Let me be up front about my biases. I am a liberal-leaning Mormon. I am a feminist. Many church members do not see things my way, and I accept that. Disagree with me? I'm cool with that. Disagree with Ordain Women? I'm okay with that too. In fact, though I share the broader goal of greater opportunities and authority for women, I'm not part of the Ordain Women movement, and I am uncomfortable with some of their tactics.
But I have been wringing my hands over some of the blog posts, Facebook posts and other comments that members of my church are writing. I'm generally in favor of clear, reasonable dialogue between people with different viewpoints — dialogue that includes disagreement. But so much of what I see is not dialogue. It's as if we've forgotten the ground rules for discussing a disagreement: Attempt to understand what the other person is saying. Lay out your arguments cleanly. Look for common ground. Respectfully state your convictions. Don't misrepresent the viewpoints of those you disagree with.
Some writers are mixing their well-thought-out positions and heartfelt expressions of faith with totally inappropriate misrepresentations and exaggerations of the viewpoints with which they disagree. The author of one popular blog post beautifully describes her faith in God, her testimony that He has a plan for her, and her belief that God's plan does not include priesthood for women at the present time. She is able to articulate her views on the complementary roles of women and men in a way that resonates with a lot of people. I respect that. I think that feminists need to listen more closely to people like her and try to empathize with feelings like hers, even when we don't agree on every point. But in the same post, she claims that those who seek female ordination are accusing God of oppressing women (they're not), and she uses the word "whining" to describe what I believe are sincere expressions of real feelings held by real people. By obscuring what Mormon feminists actually believe, she misses an opportunity for real conversation. Instead, she paints a caricature of those she disagrees with, using her words to further polarize the members of the Church.
Divisive words are not, of course, the exclusive domain of conservative Mormon bloggers: I see them coming from liberal feminists as much as from anyone else. But I also see members of the Church who come from various perspectives writing thoughtful pieces that attempt to move us toward healing and understanding. We need more of that. As a people, we are prolific bloggers, and we can use our talents to write for peace.

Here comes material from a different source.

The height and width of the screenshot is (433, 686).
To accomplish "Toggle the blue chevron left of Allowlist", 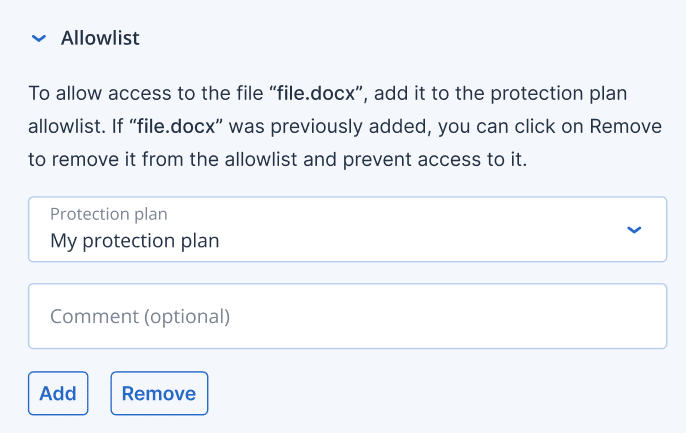I will point(39,38).
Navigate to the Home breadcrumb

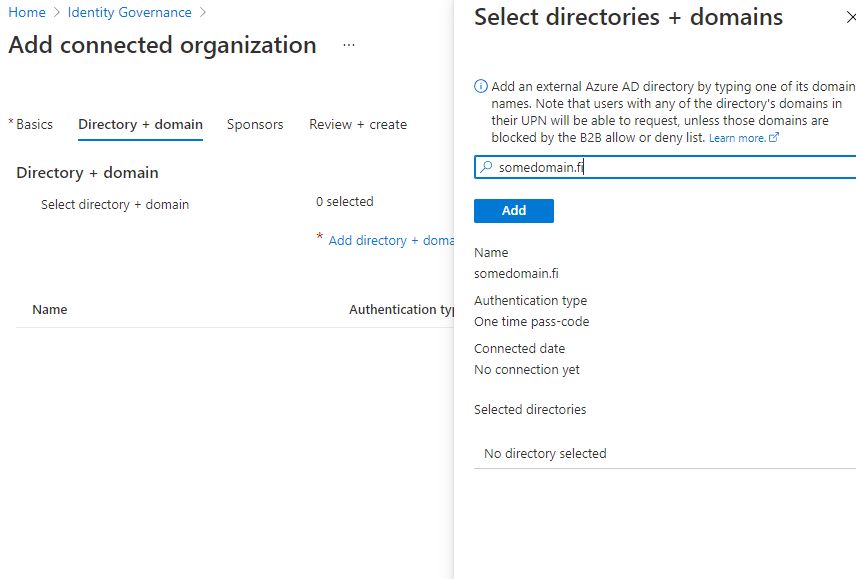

And peace is sorely needed. Many of the feminists who have been described as "whining" are, in fact, heartbroken over recent events. People close to me are wondering whether there is a place for them in the Church anymore. People who have been clinging to thin testimonies are losing their last little bit of will to hang on. People feel alienated and afraid. Some of these men and women are "less active," and some are very active. Most have donated tithing money and countless service hours to the Church, many have gone on missions, held demanding callings, and raised faithful families. They are hurting right now. And even if you think they're dead wrong, even if you think they're sinners, even if you don't want to empathize with them or try to understand their point of view, now is not the time to use language as a weapon or a wedge.
I don't know how we are going to bridge the divide between Mormons who are "conservative" and those who are "liberal," between orthodox and heterodox, or feminist and traditionalist. I am worried that the feeling of "us vs. them" is growing, when we so desperately need to be unified in love and faith. Perhaps church spokeswoman Ally Isom's words are appropriate here:
The church is a family made up of millions of individuals with diverse backgrounds and opinions. There is room for questions and we welcome sincere conversations.If we are really going to have sincere conversations with each other, we have to do better. We must say, "Enough," to the sarcasm, smugness, and meanness that we see in all ideological corners of our community. We can be bold about stating our beliefs, but we can do so with respect. We can pray for inspiration and for charity. We can approach each topic with humility; we can be open to new insights. We can frankly disagree with each other, but in so doing we can attempt to see all sides of the issue more clearly. Rather than repeating the sentiment, "I just don't see how anyone can think that [fill in the blank]," we can try to understand the reasons why someone might hold that view.
We can be instruments of peace by seeking first to understand, then to be understood. At the very least, we have to try.